Erros na declaração podem levar MEIs à malha fina, alerta especialista

Momento exige atenção à separação entre rendimentos da pessoa física e da empresa
Microempreendedores Individuais (MEIs) precisam ficar atentos às regras do Imposto de Renda em 2026 para evitar erros e possíveis problemas com a Receita Federal.
Diferentemente de outros contribuintes, o MEI possui duas obrigações distintas: a declaração da empresa e, em determinados casos, a declaração como pessoa física.
Entre os deveres do microempreendedor está a entrega da Declaração Anual do Simples Nacional (DASN-SIMEI), obrigatória para todos os MEIs, inclusive para aqueles que não registraram faturamento no ano anterior.
Já a necessidade de envio do Imposto de Renda Pessoa Física (IRPF) varia de acordo com critérios como renda, patrimônio e operações financeiras realizadas ao longo do ano anterior.
O MEI deve entregar o IRPF caso tenha recebido rendimentos tributáveis acima de cerca de R$ 33 mil no ano-base, possua bens superiores a R$ 800 mil ou tenha realizado operações em bolsa de valores, por exemplo.
Malha fina
Outro aspecto fundamental é separar corretamente os rendimentos da pessoa jurídica e da pessoa física. Segundo Maria José Trindade, coordenadora do Núcleo de Apoio Contábil e Fiscal (NAF) do Centro Universitário UniFG Bahia, integrante do maior e mais inovador ecossistema de educação de qualidade do país: o Ecossistema Ânima, a falta de organização financeira está entre os erros mais comuns cometidos pelos MEIs.
“Misturar contas pessoais e empresariais pode gerar inconsistências e aumentar o risco de cair na malha fina.

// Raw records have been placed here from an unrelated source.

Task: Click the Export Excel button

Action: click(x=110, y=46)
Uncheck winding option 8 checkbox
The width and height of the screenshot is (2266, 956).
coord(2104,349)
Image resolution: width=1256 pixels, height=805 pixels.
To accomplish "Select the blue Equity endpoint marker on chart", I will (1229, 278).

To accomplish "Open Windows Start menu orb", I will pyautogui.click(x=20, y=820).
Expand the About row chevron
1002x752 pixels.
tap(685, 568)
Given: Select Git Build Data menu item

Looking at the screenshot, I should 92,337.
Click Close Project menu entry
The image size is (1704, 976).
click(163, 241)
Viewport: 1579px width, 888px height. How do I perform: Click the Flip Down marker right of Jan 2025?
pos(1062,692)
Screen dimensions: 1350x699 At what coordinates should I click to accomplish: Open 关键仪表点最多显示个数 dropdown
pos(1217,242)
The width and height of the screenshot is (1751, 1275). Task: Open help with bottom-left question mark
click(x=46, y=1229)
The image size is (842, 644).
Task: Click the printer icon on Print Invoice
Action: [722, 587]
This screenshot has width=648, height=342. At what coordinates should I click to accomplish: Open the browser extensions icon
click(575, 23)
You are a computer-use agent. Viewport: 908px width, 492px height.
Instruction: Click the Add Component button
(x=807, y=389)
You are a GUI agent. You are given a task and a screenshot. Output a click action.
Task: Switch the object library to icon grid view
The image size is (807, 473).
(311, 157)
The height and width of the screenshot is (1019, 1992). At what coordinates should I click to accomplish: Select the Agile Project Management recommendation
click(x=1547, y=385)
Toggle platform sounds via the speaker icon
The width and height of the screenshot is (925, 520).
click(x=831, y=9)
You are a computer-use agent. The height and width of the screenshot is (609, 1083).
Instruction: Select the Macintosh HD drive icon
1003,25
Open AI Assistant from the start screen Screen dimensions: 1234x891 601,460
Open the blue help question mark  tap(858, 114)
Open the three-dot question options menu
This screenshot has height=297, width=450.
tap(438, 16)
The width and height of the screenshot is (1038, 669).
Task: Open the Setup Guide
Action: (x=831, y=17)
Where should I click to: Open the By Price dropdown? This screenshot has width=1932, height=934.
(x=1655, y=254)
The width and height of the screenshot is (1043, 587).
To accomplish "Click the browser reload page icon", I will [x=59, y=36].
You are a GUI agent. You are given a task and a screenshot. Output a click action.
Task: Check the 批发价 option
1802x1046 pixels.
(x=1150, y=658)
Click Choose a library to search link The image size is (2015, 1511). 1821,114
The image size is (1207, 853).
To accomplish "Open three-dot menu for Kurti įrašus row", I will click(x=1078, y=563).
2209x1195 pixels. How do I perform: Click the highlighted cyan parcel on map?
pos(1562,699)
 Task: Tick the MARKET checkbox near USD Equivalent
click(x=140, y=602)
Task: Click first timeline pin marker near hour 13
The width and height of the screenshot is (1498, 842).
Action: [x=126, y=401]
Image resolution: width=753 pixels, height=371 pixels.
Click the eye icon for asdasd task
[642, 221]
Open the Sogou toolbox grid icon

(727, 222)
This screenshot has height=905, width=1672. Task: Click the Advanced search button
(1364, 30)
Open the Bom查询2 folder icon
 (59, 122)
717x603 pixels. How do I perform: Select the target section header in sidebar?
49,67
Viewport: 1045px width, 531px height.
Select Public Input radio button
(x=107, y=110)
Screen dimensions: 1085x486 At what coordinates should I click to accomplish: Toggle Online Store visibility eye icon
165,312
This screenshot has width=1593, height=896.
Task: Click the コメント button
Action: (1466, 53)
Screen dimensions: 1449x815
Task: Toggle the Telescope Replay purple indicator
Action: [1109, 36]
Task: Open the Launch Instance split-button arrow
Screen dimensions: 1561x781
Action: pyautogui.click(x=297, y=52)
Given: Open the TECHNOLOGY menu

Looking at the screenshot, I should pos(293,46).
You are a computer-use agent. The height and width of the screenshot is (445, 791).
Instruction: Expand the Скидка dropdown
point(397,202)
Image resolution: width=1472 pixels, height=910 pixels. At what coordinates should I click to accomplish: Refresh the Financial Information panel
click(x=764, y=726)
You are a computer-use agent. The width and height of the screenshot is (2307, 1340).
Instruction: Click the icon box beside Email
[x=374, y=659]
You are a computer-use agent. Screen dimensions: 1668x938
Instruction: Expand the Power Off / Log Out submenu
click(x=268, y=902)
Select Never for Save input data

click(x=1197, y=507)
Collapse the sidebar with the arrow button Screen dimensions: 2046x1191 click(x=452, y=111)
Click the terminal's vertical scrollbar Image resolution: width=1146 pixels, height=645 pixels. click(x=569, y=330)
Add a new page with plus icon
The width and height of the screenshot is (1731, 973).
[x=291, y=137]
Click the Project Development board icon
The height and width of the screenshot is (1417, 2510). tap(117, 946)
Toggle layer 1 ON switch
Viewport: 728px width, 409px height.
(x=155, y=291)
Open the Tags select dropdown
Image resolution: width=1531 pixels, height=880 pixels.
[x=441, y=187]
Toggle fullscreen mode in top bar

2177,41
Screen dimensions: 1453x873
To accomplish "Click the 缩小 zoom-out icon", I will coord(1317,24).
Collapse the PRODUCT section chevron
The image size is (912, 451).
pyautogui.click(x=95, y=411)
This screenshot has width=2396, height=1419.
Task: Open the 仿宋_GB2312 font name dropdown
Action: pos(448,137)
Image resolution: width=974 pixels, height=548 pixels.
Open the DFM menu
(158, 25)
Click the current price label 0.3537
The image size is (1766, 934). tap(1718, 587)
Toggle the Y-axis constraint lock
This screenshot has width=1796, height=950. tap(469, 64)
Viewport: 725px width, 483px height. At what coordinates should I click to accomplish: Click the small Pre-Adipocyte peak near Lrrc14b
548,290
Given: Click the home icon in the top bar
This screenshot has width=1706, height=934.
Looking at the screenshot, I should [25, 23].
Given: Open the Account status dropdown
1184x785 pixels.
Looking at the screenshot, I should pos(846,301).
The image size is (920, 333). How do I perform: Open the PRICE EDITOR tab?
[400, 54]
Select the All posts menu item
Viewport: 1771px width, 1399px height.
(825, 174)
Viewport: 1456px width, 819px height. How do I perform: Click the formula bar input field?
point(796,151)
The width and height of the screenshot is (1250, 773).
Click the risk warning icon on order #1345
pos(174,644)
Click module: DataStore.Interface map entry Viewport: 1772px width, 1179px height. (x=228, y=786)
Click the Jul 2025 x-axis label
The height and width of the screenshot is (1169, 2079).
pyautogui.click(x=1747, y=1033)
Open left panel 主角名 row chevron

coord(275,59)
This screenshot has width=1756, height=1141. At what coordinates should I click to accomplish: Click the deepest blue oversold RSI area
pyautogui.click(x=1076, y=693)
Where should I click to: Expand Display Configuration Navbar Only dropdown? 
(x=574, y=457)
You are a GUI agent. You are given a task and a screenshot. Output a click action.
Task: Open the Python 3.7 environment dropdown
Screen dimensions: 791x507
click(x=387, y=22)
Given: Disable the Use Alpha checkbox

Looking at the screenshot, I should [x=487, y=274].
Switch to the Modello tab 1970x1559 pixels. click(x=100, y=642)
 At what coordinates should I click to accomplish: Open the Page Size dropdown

Por isso, manter registros atualizados de receitas e despesas ao longo do ano é essencial”, ressalta.
Além disso, o microempreendedor deve informar corretamente cada tipo de rendimento.
Valores recebidos como pessoa física precisam ser declarados em fichas específicas, enquanto os ganhos vinculados ao CNPJ devem ser organizados antes do preenchimento da declaração.
A especialista também reforça a importância de acompanhar os prazos e as regras atualizadas da Receita Federal, além de buscar orientação contábil em caso de dúvidas.
“Uma declaração correta garante não apenas a regularidade fiscal, mas também mais segurança para o crescimento do negócio”, conclui.